Pesce pagliaccio dentro un anemone, Mar Rosso

Una nuova ricerca rende abbondantemente chiaro che le ondate di calore marine possono danneggiare in modo significativo la salute di coralli.

Iquitos - mangimi tropicali - Colombo

La nuova ricerca “Marine heatwaves threaten global biodiversity and the provision of ecosystem services” pubblicata il 4 marzo 2019 su Nature Climate Change, rende abbondantemente chiara la forza distruttiva delle ondate di calore marine. I ricercatori hanno confrontato gli effetti sugli ecosistemi di otto ondate di calore marine da tutto il mondo, tra cui quattro eventi di El Niño (1982-83, 1986-87, 1991-92, 1997-98), tre eventi di calore estremo nel Mar Mediterraneo (1999, 2003, 2006) e uno in Australia occidentale nel 2011. Hanno scoperto che questi eventi possono danneggiare in modo significativo la salute di coralli, alghe e piante marine.

E con esse migliaia di altre specie (per non parlare di una grande quantità di attività umane) che dipendono da loro. Ciò è dovuto al fatto che queste specie costituiscono il fondamento di molti ecosistemi, dai tropici alle acque polari.

Scrivono i ricercatori: “L’oceano globale si è notevolmente riscaldato nel secolo scorso, con implicazioni di vasta portata per gli ecosistemi marini. In concomitanza con il riscaldamento persistente a lungo termine, le ondate di caldo marine (MHW) sono aumentate in frequenza. Qui quantifichiamo le tendenze e gli attributi delle MHW in tutti i bacini oceanici ed esaminiamo i loro impatti biologici dalle specie agli ecosistemi”. 

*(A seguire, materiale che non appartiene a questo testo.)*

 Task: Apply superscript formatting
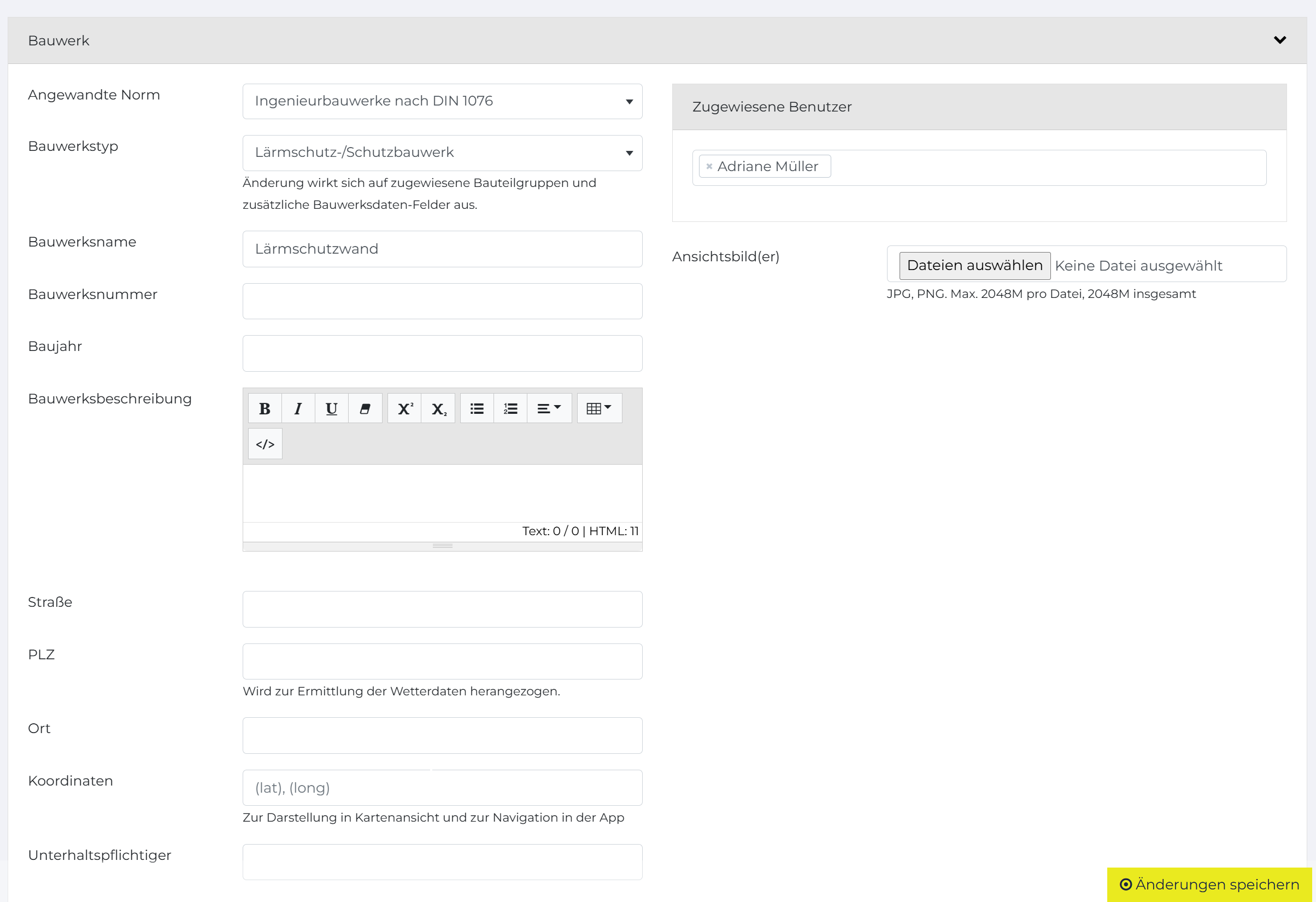click(x=404, y=408)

Pseudanthias squamipinnis in Mar Rosso - Marsa Alam

Il riscaldamento globale sta gradualmente aumentando la temperatura media degli oceani, ma la nuova ricerca è la prima analisi sistematica globale delle ondate di calore marine.

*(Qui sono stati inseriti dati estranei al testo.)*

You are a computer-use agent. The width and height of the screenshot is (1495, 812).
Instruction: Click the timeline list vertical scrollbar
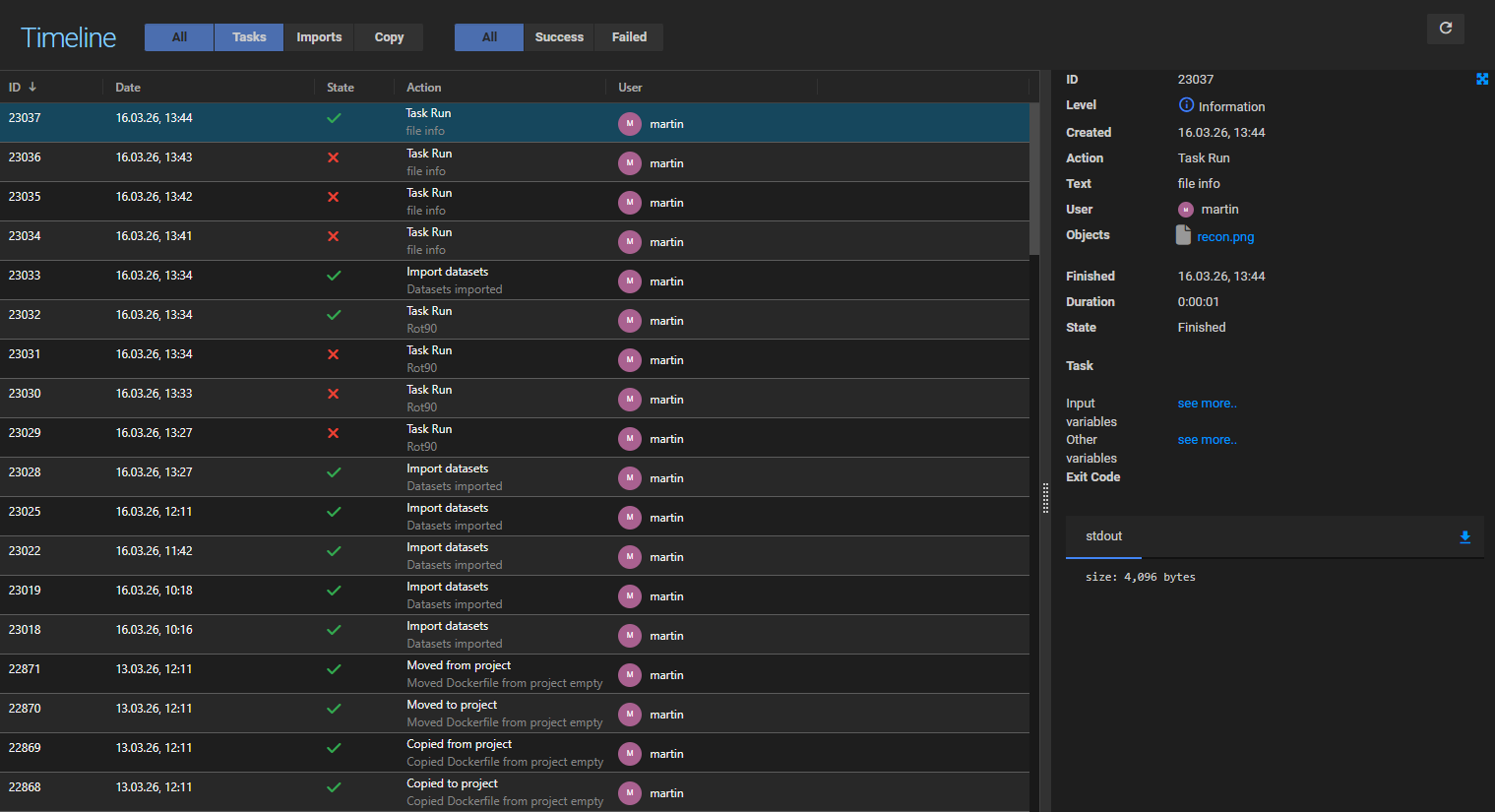click(1034, 177)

Le ondate di calore marine

Le ondate di calore marine sono definite come periodi di cinque giorni o più durante i quali le temperature degli oceani sono insolitamente alte, rispetto alla media a lungo termine per ogni dato luogo. Proprio come le loro controparti terrestri, le ondate di calore marine sono diventate più frequenti, più calde e più lunghe negli ultimi decenni. Globalmente, tra il 1987 e il 2016 ci sono stati il 54% di ondate di ondate di calore in più all’anno rispetto al 1925-54.

Con l’aumento delle ondate di calore molte foreste di alghe, praterie di Posidonia e barriere coralline sono andate perse.

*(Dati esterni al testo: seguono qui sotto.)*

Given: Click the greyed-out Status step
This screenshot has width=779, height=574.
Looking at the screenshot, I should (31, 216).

Affermano i ricercatori: “Abbiamo identificato l’Australia sud-orientale, l’Asia sud-orientale, l’Africa nord-occidentale, l’Europa e il Canada orientale come i luoghi in cui in futuro le specie marine sono maggiormente a rischio di calore estremo. Sebbene le ondate di calore che abbiamo studiato variassero ampiamente nella loro massima intensità e durata, abbiamo scoperto che tutte avevano un impatto negativo su una vasta gamma di diversi tipi di specie marine.

Gli esseri umani dipendono da queste specie minacciate

Gli esseri umani dipendono anche da queste specie, direttamente o indirettamente, perché sostengono una ricchezza di beni e servizi ecologici. Ad esempio, molti ecosistemi marini sostengono la pesca commerciale e ricreativa, contribuiscono allo stoccaggio del carbonio e al ciclo dei nutrienti, offrono spazi per il turismo e le attività ricreative o sono culturalmente o scientificamente significativi.

Le ondate di calore marine hanno avuto impatti negativi su praticamente tutti questi “servizi ecosistemici“. Ad esempio, le praterie marine nel Mar Mediterraneo, che immagazzinano quantità significative di carbonio, sono danneggiate dalle temperature estreme registrate durante le ondate di calore marine. Nelle estati del 2003 e del 2006, le ondate di calore marine hanno causato gravi danni alle praterie di Posidonia.

Conclusioni

Tutte le prove suggeriscono che le ondate di calore marine sono collegate ai cambiamenti climatici mediati dall’uomo e continueranno a intensificarsi con il riscaldamento globale in corso. Gli impatti possono essere minimizzati combinando rapide e significative riduzioni delle emissioni di gas serra con un approccio più adattabile e pragmatico alla gestione degli ecosistemi marini.